Critically important in preventing child and adolescent suicide is firearm safety. States with stricter child firearm access prevention laws have lower rates of adolescent suicide (Webster et al. 2004). Firearms were present in nearly half of homes with children who have risk factors for self-harm or suicide, and of these, more than one-third do not practice safe firearm storage (Scott et al. 2018). As access to firearms within the home is a known risk factor for pediatric suicide (Flaherty and Klig 2020), education on safe firearm storage is critical in preventing both intentional and unintentional access to firearms. Firearm safety screening in the ED, combined with routine depression or suicidality screening regardless of chief complaint, has the potential to reduce the morbidity and mortality associated with pediatric suicide.

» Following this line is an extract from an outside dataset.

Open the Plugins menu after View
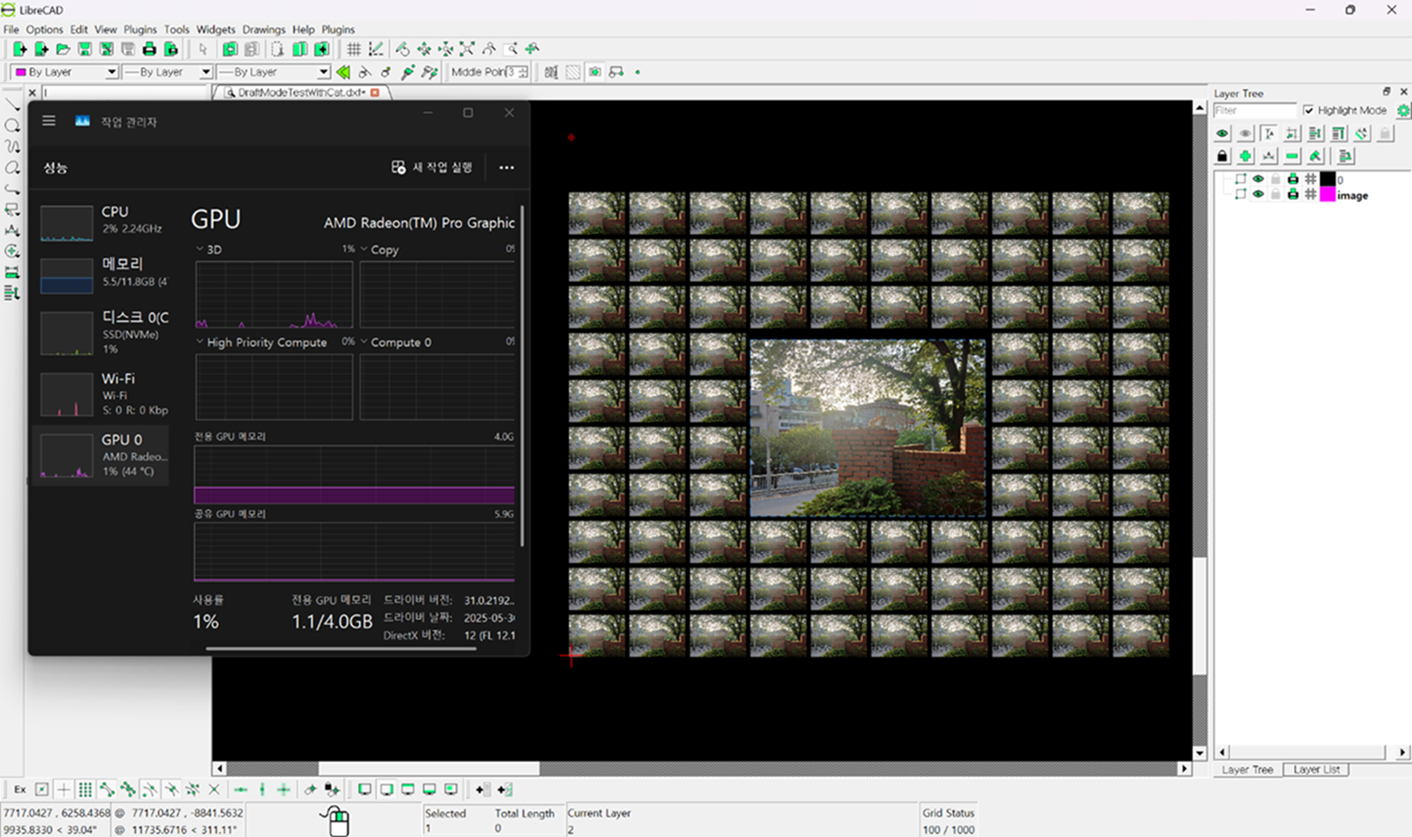 140,30
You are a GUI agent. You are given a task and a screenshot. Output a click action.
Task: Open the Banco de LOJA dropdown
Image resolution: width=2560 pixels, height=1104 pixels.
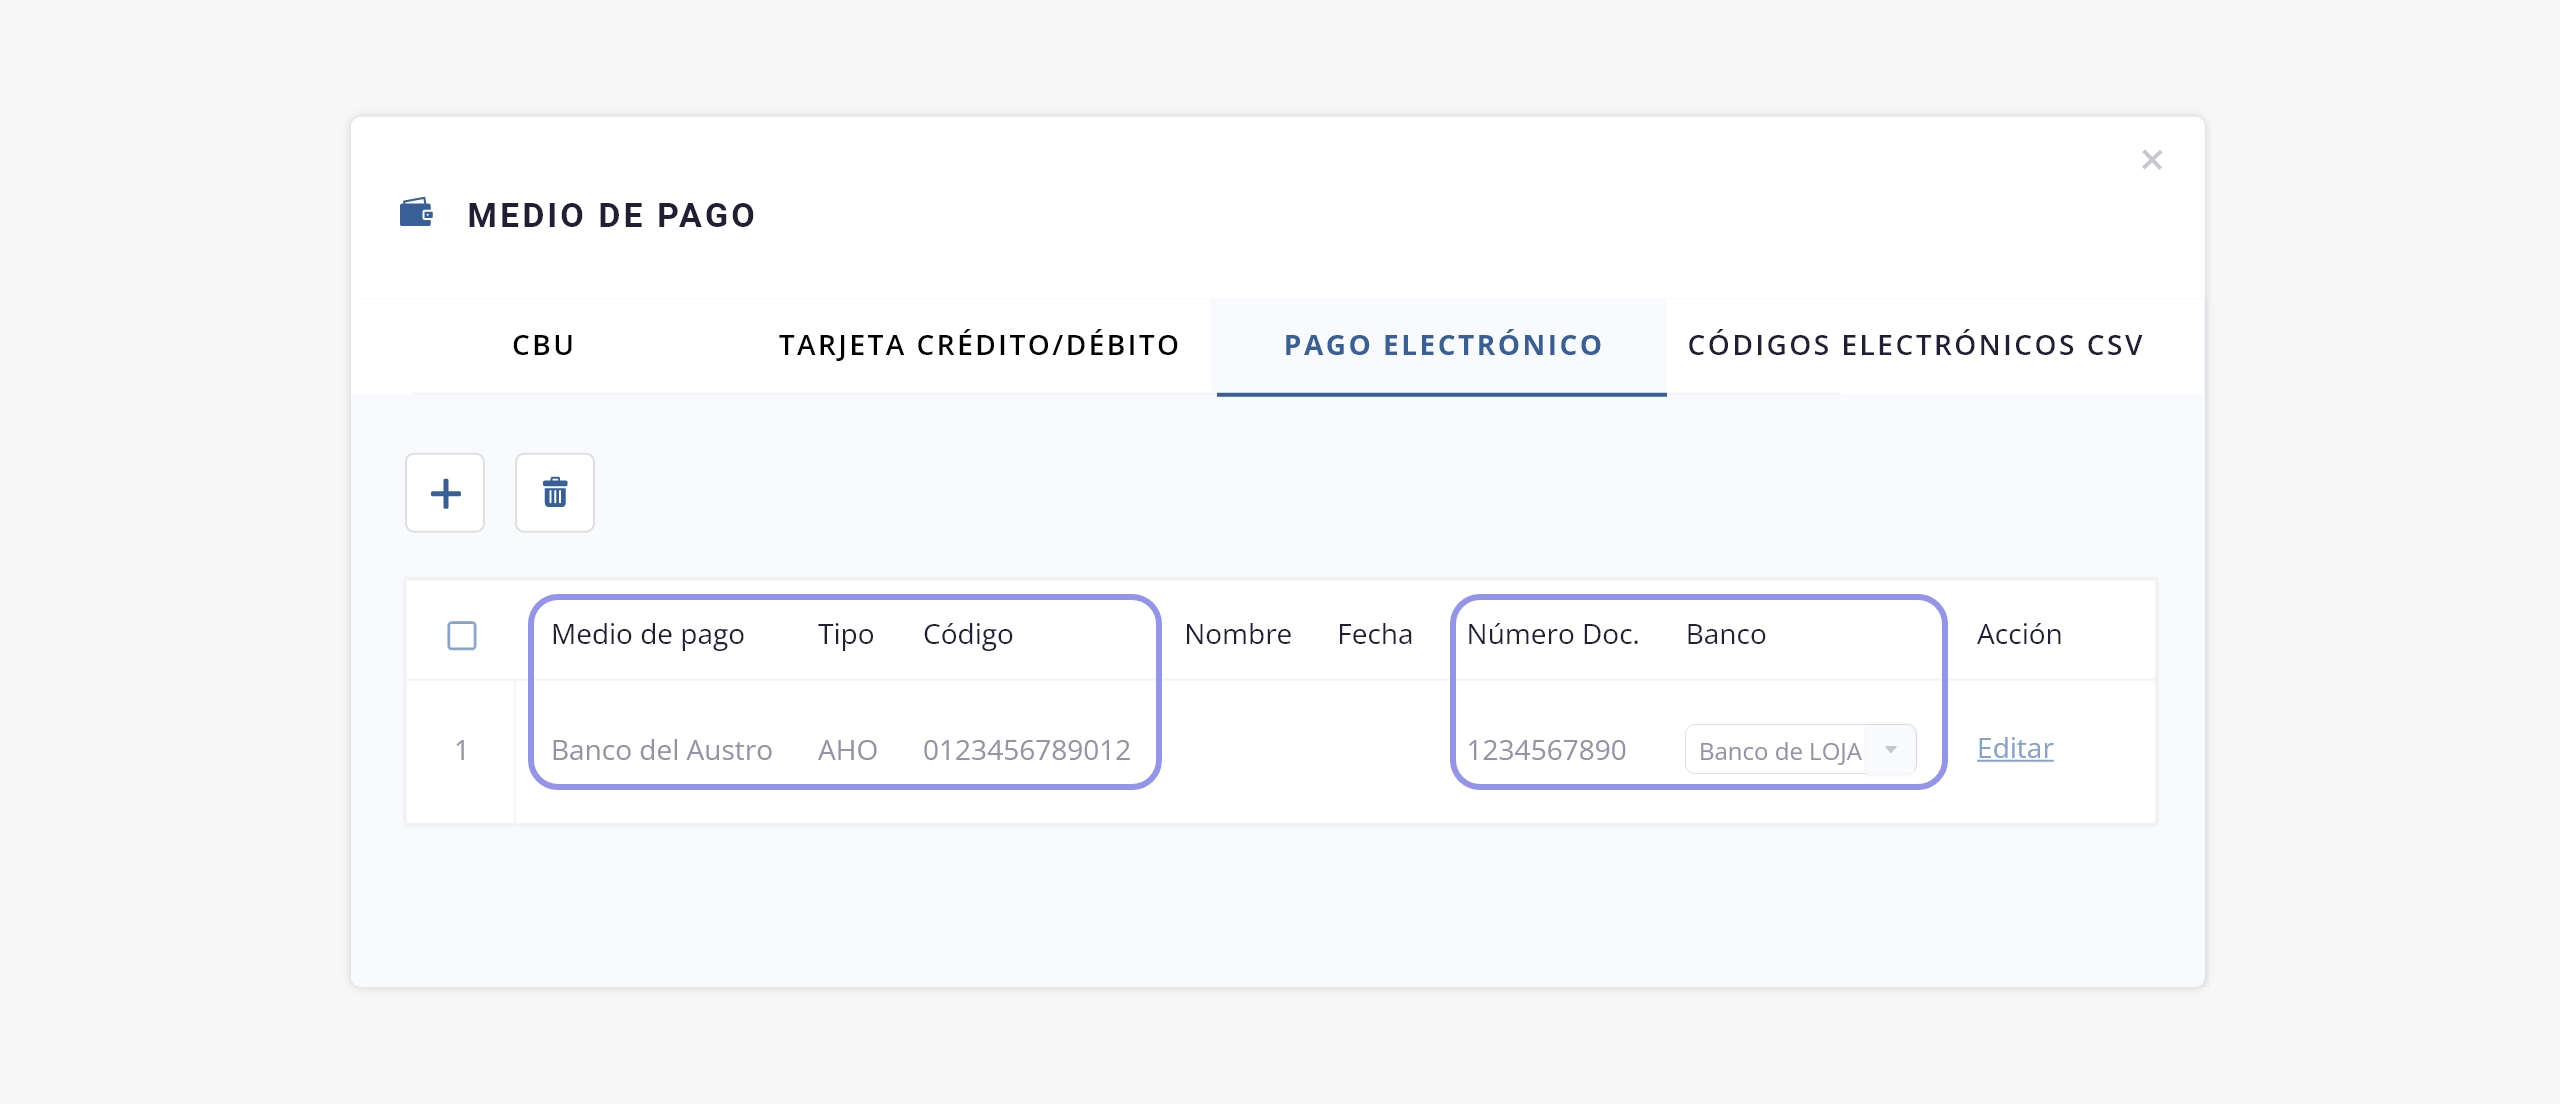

Our study has several limitations. The sample size is small, but as patients were drawn from prospectively collected institutional database at a large level 1 pediatric trauma center, the overall low rate of pediatric suicide attempts is likely similar in other major trauma centers. Although database studies may provide higher numbers of patients, details regarding psychiatric care and follow-up are not available, limiting their utility to address these pressing questions. As such, this study is a descriptive study, and the ability to perform meaningful statistical analyses is limited. In this study, we attempted to identify the rate of outpatient psychiatric follow-up in this population, but were limited by the nature of the electronic medical record (EMR), and we unable to determine if patients who did not have outpatient psychiatry visits truly did not have follow-up, or if they had follow-up within a different EMR system. We additionally did not capture any patients that were declared dead at the scene, which may represent a significant proportion of pediatric suicides by violent means given their high lethality. This study can be used as a catalyst for future multicenter studies aiming to further evaluate predictors of violent suicide attempts among adolescents, and appropriate psychiatric needs during and after their hospitalizations.

Conclusion

In conclusion, 6% percent of children injured by firearms, hanging, or jumps from height were the result of intentional acts of self-harm. These suicide attempts are highly lethal, with 50% of patients dying. Suicide by gunshot wound had the highest mortality. Psychiatric resource utilization in the inpatient setting and after discharge was high for surviving patients. Prior interaction with the healthcare system represents a window of opportunity for screening for depression, suicidality, and home safety and has the potential to save lives.